The randomized TARGET study administered TDF 300mg/FTC 200mg directly-observed 7 (high adherence), 4 (moderate adherence) and 2 doses per week (low adherence) to 30 volunteers (10 per group) in Thailand, collecting urine samples over 6 weeks of administration and during wash-out. In total, 637 urine samples were collected (average 21 samples per participant). We measured urine TFV levels by the immunoassay using ELISA (lower limit of quantification LLOQ <1000 ng/ml) and by a validated LC-MS/MS-based method (LLOQ 500 ng/ml) and calculated the sensitivity and specificity of the novel assay compared to the gold standard. We calculated Spearman's correlation between TFV levels via both assays.
Among all participants, median TFV urine levels were 12,000 ng/mL (IQR 7500-25,000) by the immunoassay 1 day after dosing; 5000 ng/mL (IQR 2500-8000) 2 days after dosing; 1500 ng/mL (IQR 500-2750) 3 days after dosing and below the immunoassay's LLOQ thereafter (≥4 days). The specificity and sensitivity of the TFV immunoassay compared to the gold-standard of LC-MS/MS were 98.8% and 87.3% respectively. The correlation between TFV levels measured by the immunoassay and LC-MS/MS in all 637 urine samples from TARGET was 0.92 (p<0.00001) (Figure).

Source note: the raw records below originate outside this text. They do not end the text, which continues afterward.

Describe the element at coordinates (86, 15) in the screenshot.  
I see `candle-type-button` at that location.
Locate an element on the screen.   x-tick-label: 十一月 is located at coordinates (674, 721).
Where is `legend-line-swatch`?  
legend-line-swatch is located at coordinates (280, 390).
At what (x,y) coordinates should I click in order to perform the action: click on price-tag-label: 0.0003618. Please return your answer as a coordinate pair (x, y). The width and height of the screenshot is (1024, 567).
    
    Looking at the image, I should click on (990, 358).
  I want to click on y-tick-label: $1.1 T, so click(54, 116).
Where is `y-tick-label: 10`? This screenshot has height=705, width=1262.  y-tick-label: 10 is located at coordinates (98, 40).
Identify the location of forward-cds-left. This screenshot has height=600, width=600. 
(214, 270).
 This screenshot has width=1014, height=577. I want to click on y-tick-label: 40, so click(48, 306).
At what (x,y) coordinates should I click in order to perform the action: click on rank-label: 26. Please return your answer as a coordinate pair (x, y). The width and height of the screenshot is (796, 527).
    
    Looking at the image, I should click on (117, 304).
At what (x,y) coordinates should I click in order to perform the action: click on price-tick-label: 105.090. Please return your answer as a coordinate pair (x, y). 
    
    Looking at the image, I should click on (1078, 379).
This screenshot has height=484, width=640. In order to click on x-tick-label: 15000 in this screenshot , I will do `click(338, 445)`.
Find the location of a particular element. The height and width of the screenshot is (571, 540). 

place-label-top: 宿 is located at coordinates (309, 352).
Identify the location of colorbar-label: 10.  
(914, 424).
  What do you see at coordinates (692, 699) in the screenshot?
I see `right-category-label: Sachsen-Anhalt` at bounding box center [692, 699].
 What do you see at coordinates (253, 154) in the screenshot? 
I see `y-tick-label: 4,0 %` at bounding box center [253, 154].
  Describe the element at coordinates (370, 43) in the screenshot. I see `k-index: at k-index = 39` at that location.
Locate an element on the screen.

We have developed a novel TFV immunoassay that is highly specific (99%) and sensitive (87%), and correlates strongly with urine TFV concentrations measured by the gold standard of LC-MS/MS (rho=0.92) across a wide range of typical concentrations. TFV concentration cutoffs in urine for different degrees of adherence from this DOT study can now guide the development of an immunoassay into a POC rapid strip test. Real-time monitoring of TFV adherence using an easy-to-perform low-cost assay should allow for immediate intervention and optimization of outcomes for both HIV treatment and prevention.